Теперь мы говорим, то есть я говорю и другие тоже. Вы ещё никогда не говорили. Но будете. Вы научитесь говорить, что город — это яма и холм, мера всех вещей и хищное животное, и судно в море, и само море, в котором мы — рыбы; не человек, который плавает с ними каждую неделю, а рыбы, с которыми он плавает, мы вода, мы бассейн. Я люблю вас, вы освещаете мою жизнь, согреваете её, вы моё солнце.
Вы ещё не умеете говорить.
Вот что сказал Испанская Танцовщица своему собравшемуся на площади народу. Он сказал и больше. И получалось у него не так неуклюже, как у меня, когда пришла моя очередь: он ведь куда лучше понимал психологию, которую собирался изменить, и его слова уже были как скальпель хирурга.
Сначала те, кто пришёл на площадь, слушали просто так, сами не зная зачем. Чем необычнее и невозможнее делалась его речь, тем чаще раздавалось вокруг испуганное ржание. Так же громко они реагировали бы и на выступление виртуозного лжеца, но тут было нечто большее. Тут была истерия, вызванная тревогой и восхищением.

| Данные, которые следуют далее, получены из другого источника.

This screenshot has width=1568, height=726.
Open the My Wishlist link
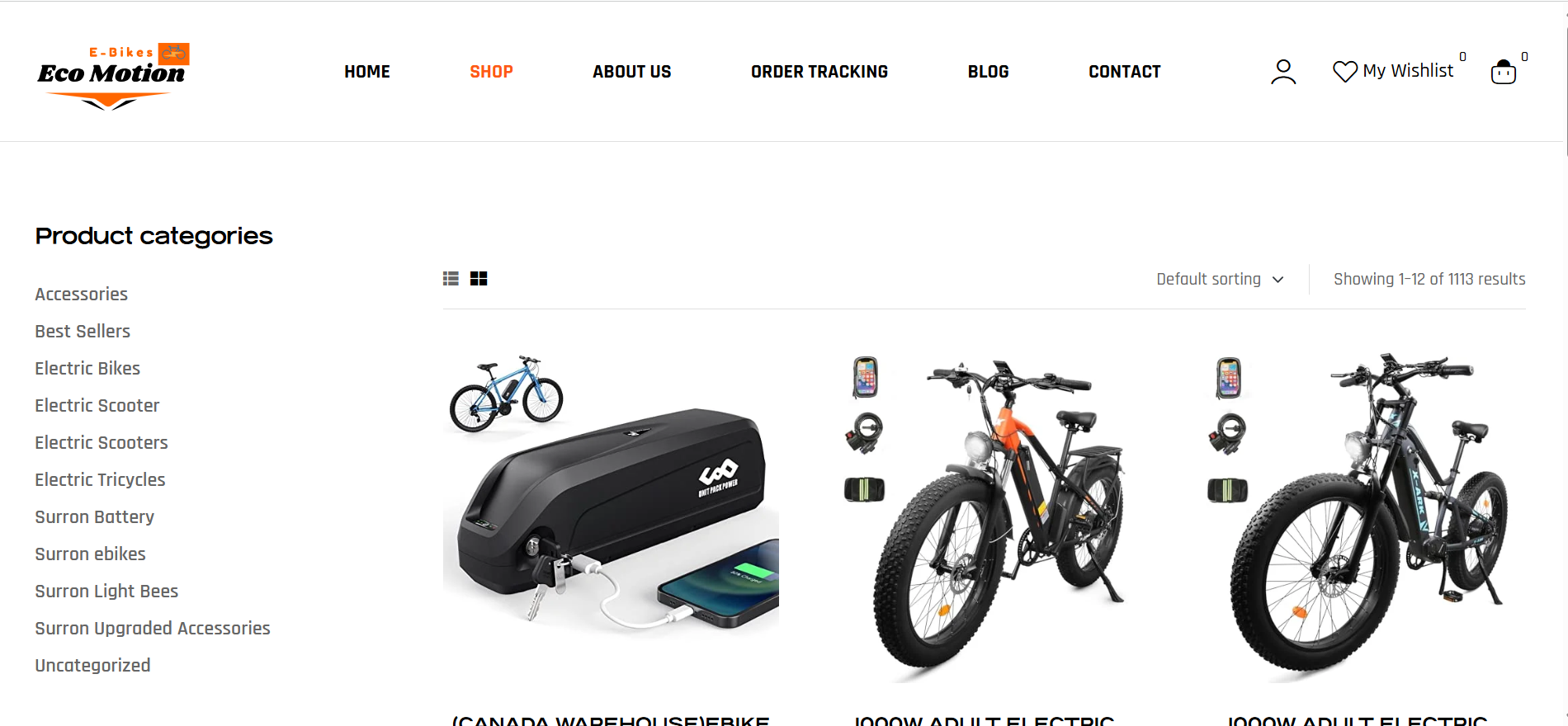(1408, 71)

Пока Испанец говорил, ариекаи вскрикивали не только от удивления. Это были звуки перелома. Я вспомнила, что слышала их, когда учила Испанскую Танцовщицу лгать. Я слышала крики умирающего разума. Смерть: старые мысли приказывали долго жить. Я видела, как спинные и грудные крылья экстатически взлетали в воздух, это был экстаз в древнем смысле этого слова, не лишённый боли и ужаса, экстаз видения, а потом наступала тишина: рождался новый ариекай.

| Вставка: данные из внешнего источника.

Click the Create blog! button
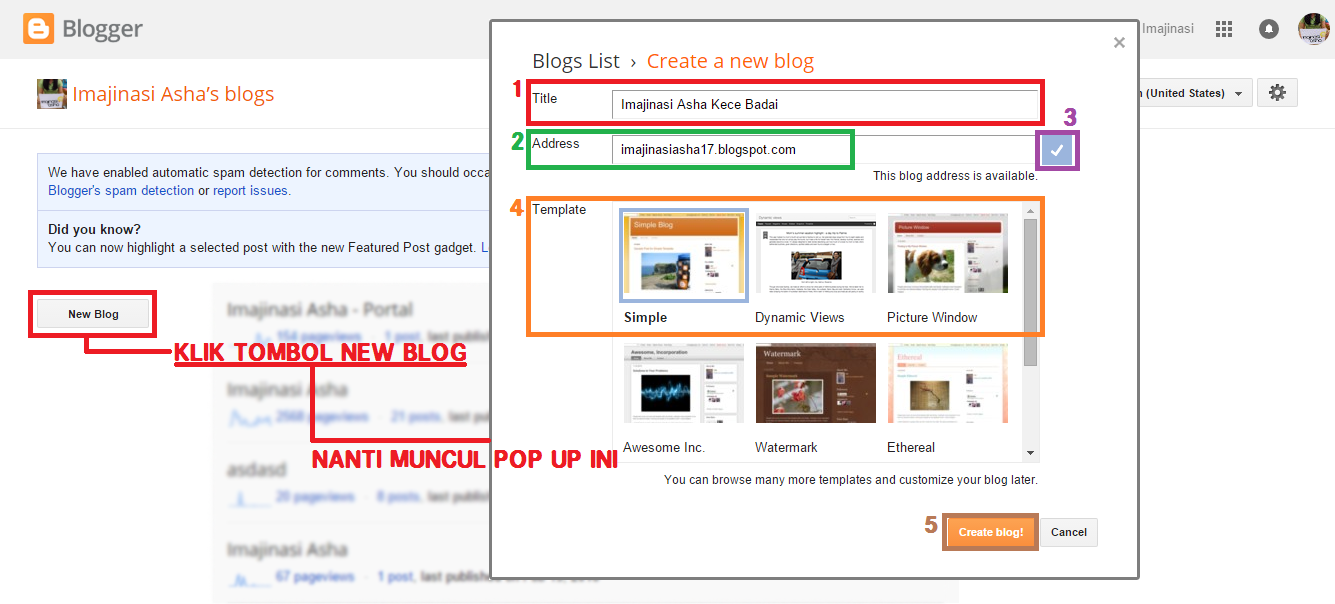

В тот первый раз их было всего несколько. Большинство слушателей были, возможно, потрясены, они трепетали. Успокоившись, некоторые из них снова начали громогласно требовать ЭзКела, нужда сделала их забывчивыми.
Но были и те, которые изменились, обновились, научились новому языку после выступления Испанской Танцовщицы. Я поняла почти каждое слово из того, что он говорил.
Иногда, когда Испанская Танцовщица говорит со мной на моём языке, он говорит не «метафора/метафора», а «ложь, говорящая правду/ложь, говорящая правду» или «правдивая ложь/правдивая ложь». Думаю, он знает, что мне это нравится. Он делает мне подарок.
30
Бедный Скайл.
Как же мне рассказать об этом?
Почти каждое утро я хожу на Лиллипэд-Хилл. Там мы с адъютантами строим планы.
— Что-нибудь новое? — спрашиваю я, и каждое утро они проверяют показания и трясут головами, «пока ничего», и я говорю им: — Значит, скоро. Будьте готовы.
Как я могу говорить «бедный Скайл» после всего, что было? А вот могу. Его поступки вызывают у меня отвращение — если бы не он, многие друзья были бы сейчас живы, — но разве, глядя на него, можно не испытывать жалости?
Его держат в тюрьме, в которую переделали изолятор. Его соседи — те послы, которые слишком сломлены, чтобы выйти наружу, даже после того как мы открыли им двери. Скайл знает, что он жив только потому, что, хотя он и преступил закон, но не совершил ничего по-настоящему ужасного, заслуживающего смертного приговора. Мы решили, что не будем карать смертью за простое убийство.
Я захожу навестить его иногда. Люди понимают. Это смесь жалости, заботы, любопытства и былой привязанности. Он всё ещё не верит в то, что произошло. Он не верит в то, что потерпел такую неудачу.